🤖 AI Summary
This paper addresses threshold verification for probabilistic programs. We propose a structured abstraction and refinement framework: first, modeling probabilistic control-flow automata as Markov decision processes (MDPs) to explicitly separate probabilistic semantics from computational semantics; second, introducing, for the first time, a “structural” perspective to characterize the mapping between probabilistic programs and MDPs—thereby decoupling probabilistic abstraction from semantic refinement and enabling direct transfer of non-probabilistic verification techniques to probabilistic systems. The framework integrates structural abstraction, trace abstraction, and counterexample-guided abstraction refinement (CEGAR).
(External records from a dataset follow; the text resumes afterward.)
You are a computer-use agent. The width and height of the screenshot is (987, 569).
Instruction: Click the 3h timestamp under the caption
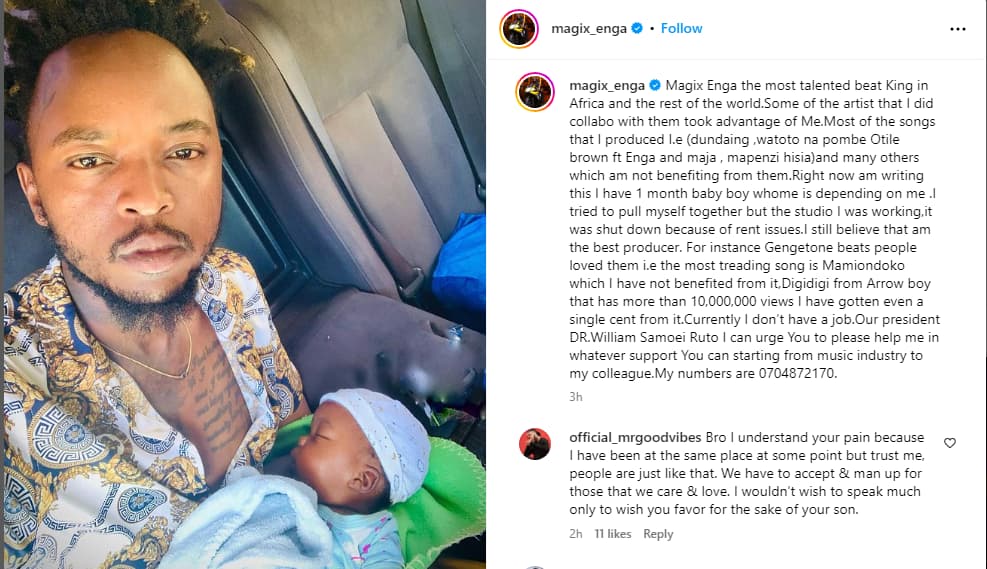coord(576,397)
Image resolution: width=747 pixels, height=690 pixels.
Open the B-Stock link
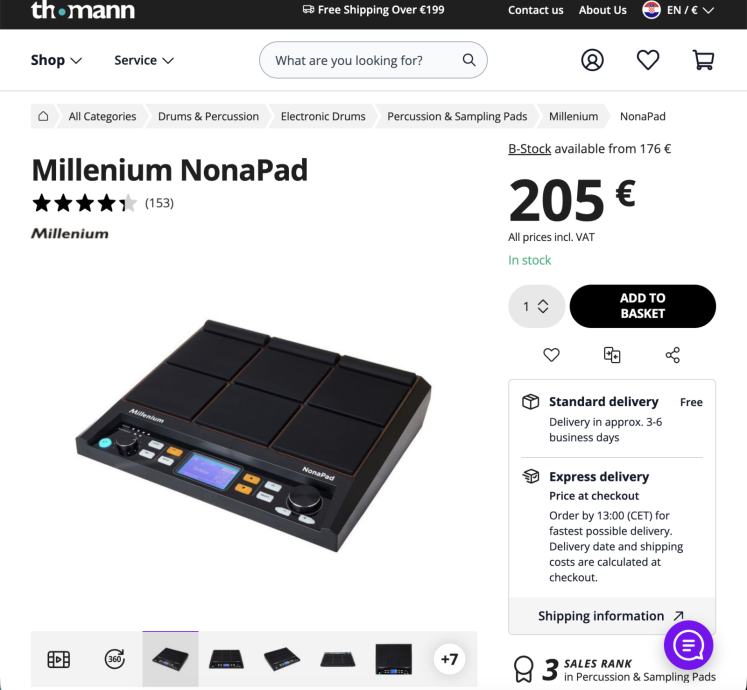529,149
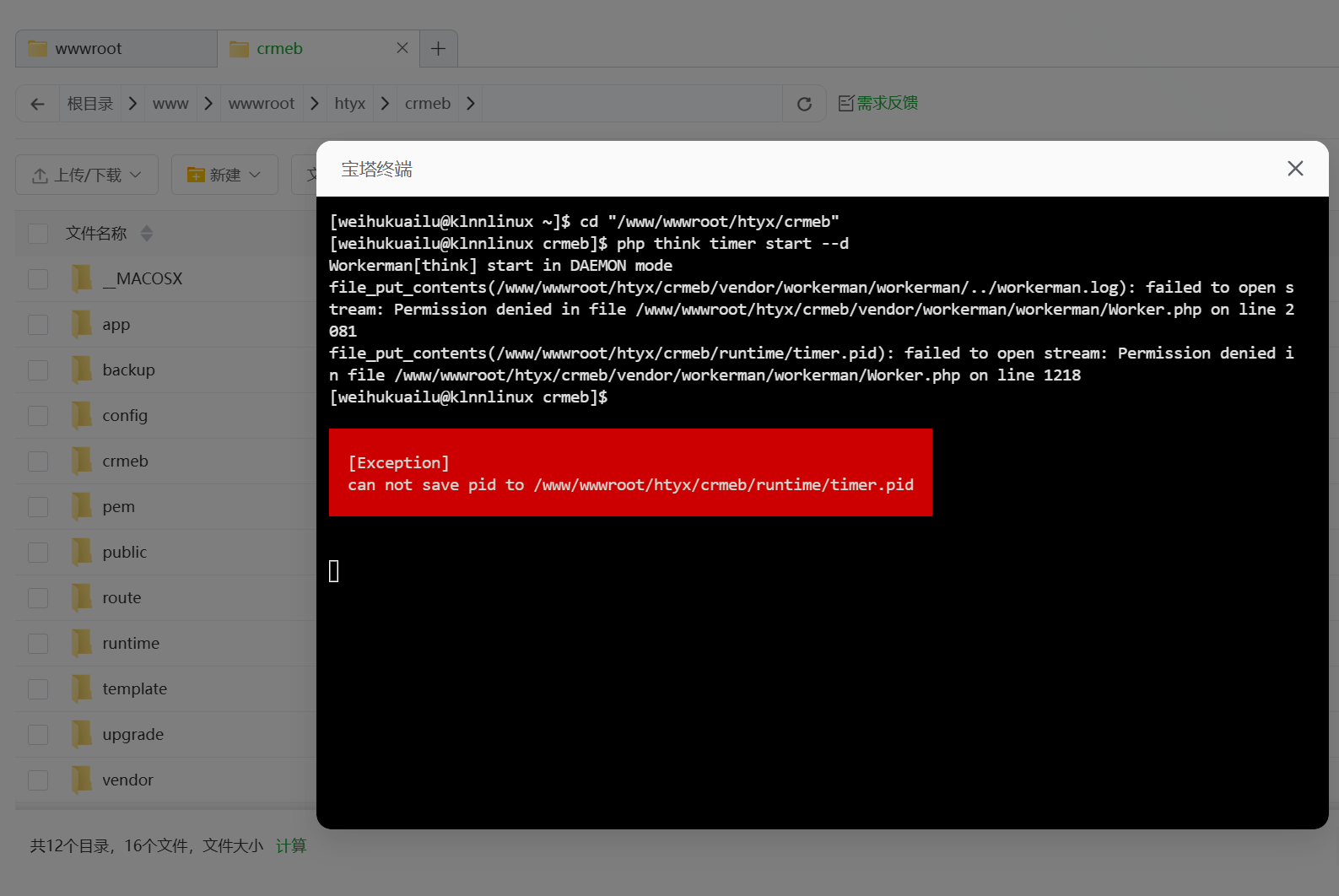Sort files by 文件名称 arrows
This screenshot has height=896, width=1339.
[147, 234]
Evaluated on multiple benchmark suites, our approach significantly outperforms state-of-the-art tools in both verification speed and flexibility, particularly excelling on probabilistic programs with complex control structures.
📝 Abstract
In this paper, we present structural abstraction refinement, a novel framework for verifying the threshold problem of probabilistic programs. Our approach represents the structure of a Probabilistic Control-Flow Automaton (PCFA) as a Markov Decision Process (MDP) by abstracting away statement semantics. The maximum reachability of the MDP naturally provides a proper upper bound of the violation probability, termed the structural upper bound. This introduces a fresh ``structural'' characterization of the relationship between PCFA and MDP, contrasting with the traditional ``semantical'' view, where the MDP reflects semantics. The method uniquely features a clean separation of concerns between probability and computational semantics that the abstraction focuses solely on probabilistic computation and the refinement handles only the semantics aspect, where the latter allows non-random program verification techniques to be employed without modification.
Building upon this feature, we propose a general counterexample-guided abstraction refinement (CEGAR) framework, capable of leveraging established non-probabilistic techniques for probabilistic verification. We explore its instantiations using trace abstraction. Our method was evaluated on a diverse set of examples against state-of-the-art tools, and the experimental results highlight its versatility and ability to handle more flexible structures swiftly.